08-12-2009, 03:21 AM
Join Date: Aug 2009
Post Thanks: 0
Thanked 0 Times in 0 Posts
| | BlackBerry router in DMZ
as other told you before, the best thing is to install a BlackBerry router on your DMZ Network. It can be done using the setup file used to install BES Server. At the beginning, there are some installation option, which one of them is the BB Router installation.
Once installed, you don't need to uninstall the local BB Router but you have to configure the BES to forward TCP 3101 traffic to the new BB Router:
from the BES, open BlackBerry Server Configuration and, under Router settings, change the SRP address with the IP address of your BB Router. Leave the other settings (all TCP ports 3101).
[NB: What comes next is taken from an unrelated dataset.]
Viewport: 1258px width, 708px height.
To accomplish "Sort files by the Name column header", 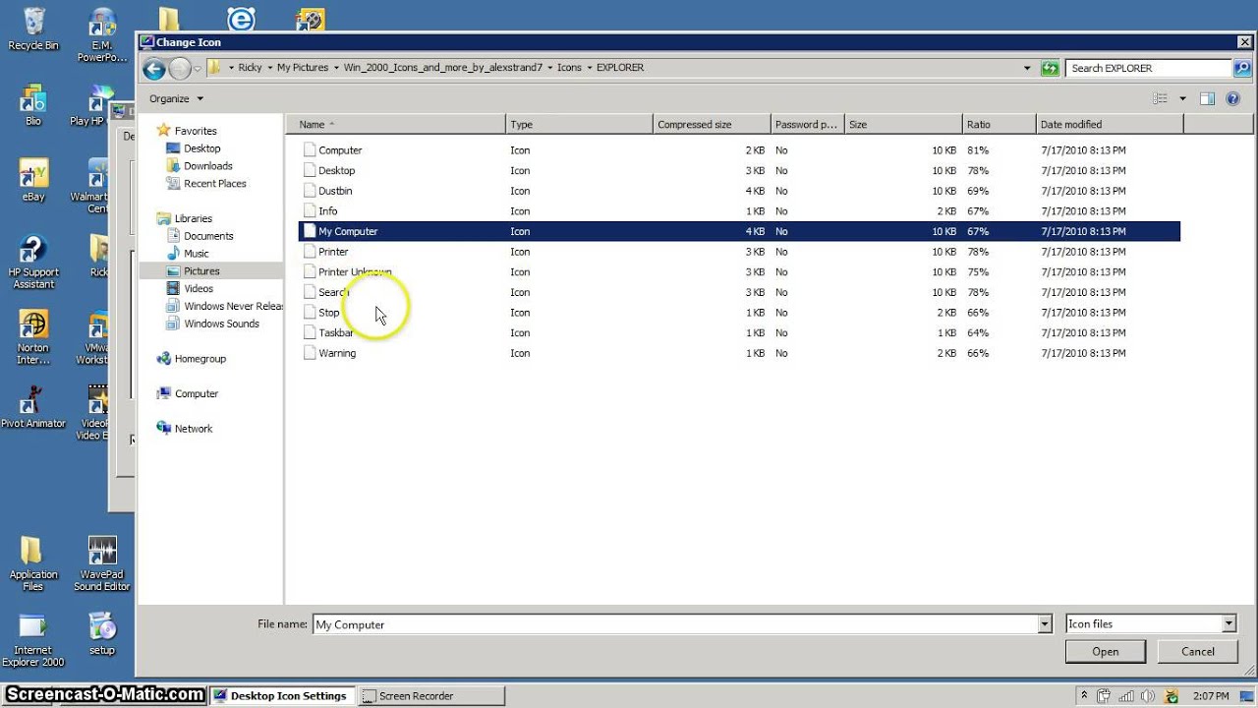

Obviously, the BB Router has to be configured to point the Internet SRP address (for Italy is the srp.it.blackberry.net).
We have that kind of configuration and I can confirm you that you have to open only the outgoing TCP port 3101:
BES -(TCP 3101)-> BB Router -(TCP 3101)-> Internet RIM SRP
Moreover, BB Router can run with local system account privileges so you can have a standalone machine in DMZ. Otherwise you have also to allow on the firewall all the traffic needed by a member server of an M$ AD Domain (RPC, Kerberos, LDAP and more.................).